Perlindungan yang rasional
Ada beberapa alasan mengapa usulan RUU Ketenagakerjaan
tersebut mengingkari Nawa Cita dan visi kerja layak, upah layak, dan hidup
layak. Pertama, UU Ketenagakerjaan yang saat ini berlaku tak layak diganti
karena sudah memberikan perlindungan yang rasional terhadap pekerja/buruh dan
tidak mematikan dunia usaha. Penggantian UU No 13/2003 tentu akan sangat
merugikan pekerja/buruh karena sasarannya adalah pemaksimalan hak-hak
pengusaha dan peminimalan hak-hak pekerja/buruh.
Beberapa konsep yang ada dalam UU No 13/2003 memberikan
perlindungan kepada pekerja dan karena itu dicoba diminimalkan kaum
pengusaha. Sebutlah seperti pengaturan mengenai upah minimum, pengaturan
mengenai prosedur dan pesangon pemutusan hubungan kerja (PHK), pengaturan
mengenai batasan pekerja kontrak (PKWT), dan pengaturan mengenai penempatan
tenaga kerja asing.
Dalam UU Ketenagakerjaan diatur mengenai penetapan upah
minimum yang didasarkan pada kebutuhan hidup layak. Pengusaha selama ini
berkeinginan agar upah pekerja/buruh diserahkan pada mekanisme pasar. Jika
penetapan upah minimum dihilangkan dari UU, pengusaha akan membayar buruh
sesukanya dan buruh tak berdaya selain menerima karena keterpaksaan.

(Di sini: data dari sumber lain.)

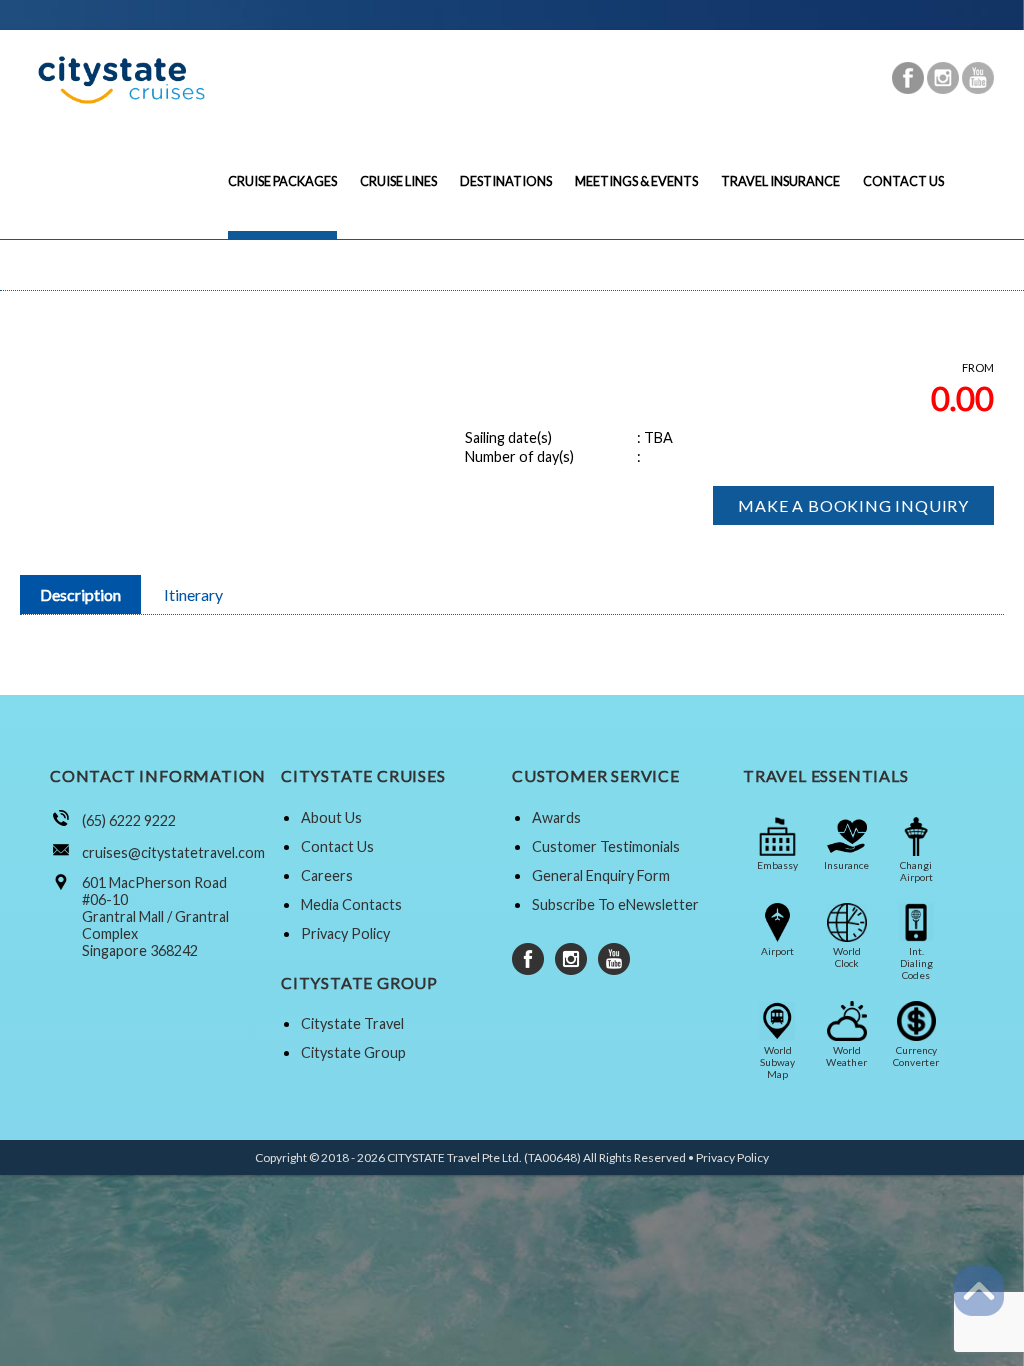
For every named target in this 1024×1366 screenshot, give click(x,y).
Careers (327, 875)
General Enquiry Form (601, 875)
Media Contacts (351, 904)
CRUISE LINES (398, 181)
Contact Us (337, 846)
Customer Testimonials (606, 846)
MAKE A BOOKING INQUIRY (853, 505)
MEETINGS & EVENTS (636, 181)
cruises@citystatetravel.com (173, 852)
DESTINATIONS (506, 181)
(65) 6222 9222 (129, 820)
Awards (556, 817)
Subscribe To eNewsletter (615, 904)
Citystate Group (353, 1052)
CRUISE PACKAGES (282, 181)
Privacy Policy (345, 933)
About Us (331, 817)
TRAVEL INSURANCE (780, 181)
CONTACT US (903, 181)
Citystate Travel (352, 1023)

Pengaturan mengenai prosedur PHK dalam UU Ketenagakerjaan
juga diatur ketat dan berbelit dengan maksud agar mempersulit PHK terhadap
pekerja/buruh. Dalam UU No 13/2003 ditentukan bahwa untuk melakukan PHK harus
dengan alasan yang dibenarkan dalam UU, dan alasan-alasan yang ditentukan
sangat limitatif.
Demikian juga mengenai tahapan-tahapan PHK yang berjenjang
panjang, mulai dari bipartit, mediasi, pengadilan hubungan industrial (PHI),
dan sampai kasasi ke MA. Dalam UU No 13/2003 ditentukan jumlah kompensasi PHK
bagi pekerja/buruh yang terdiri dari uang pesangon, uang penghargaan masa
kerja, dan/atau uang penggantian hak. Jumlah kompensasi PHK dalam UU
Ketenagakerjaan ini termasuk tertinggi dari UU Ketenagakerjaan yang pernah
ada.
Pengaturan mengenai buruh kontrak juga sangat dibatasi
oleh UU Ketenagakerjaan. Hanya empat jenis pekerjaan yang boleh menggunakan
buruh kontrak, yakni pekerjaan sementara, tidak terlalu lama, musiman, dan
produk baru. Di luar empat pekerjaan itu, UU No 13/2003 melarang secara
tegas. Pengusaha dalam praktik terselubungnya mempekerjakan banyak buruh
kontrak untuk semua pekerjaan. Dengan mempekerjakan buruh kontrak, mereka
akan bisa dengan mudah memutus buruh kontrak tersebut dan tanpa kewajiban
membayar pesangon.
Mengenai penggunaan tenaga kerja asing (TKA) juga diatur
secara ketat dalam UU Ketenagakerjaan. Tidak semua pekerjaan dapat
menggunakan TKA, tetapi hanya pekerjaan atau jabatan tertentu, serta tidak
bersifat permanen, tetapi hanya untuk waktu tertentu saja. Filosofi
penggunaan TKA untuk jabatan tertentu agar tidak semua jabatan dapat diisi
oleh TKA, apalagi untuk jabatan bidang personalia tentu tidak nyaman jika
diisi orang asing.
Pembatasan waktu juga dimaksudkan agar tidak ada
ketergantungan terhadap TKA serta adanya transfer pengetahuan kepada tenaga
lokal melalui pendampingan. Penggunaan TKA juga diharuskan memberikan
kompensasi kepada negara sebagai pendapatan negara.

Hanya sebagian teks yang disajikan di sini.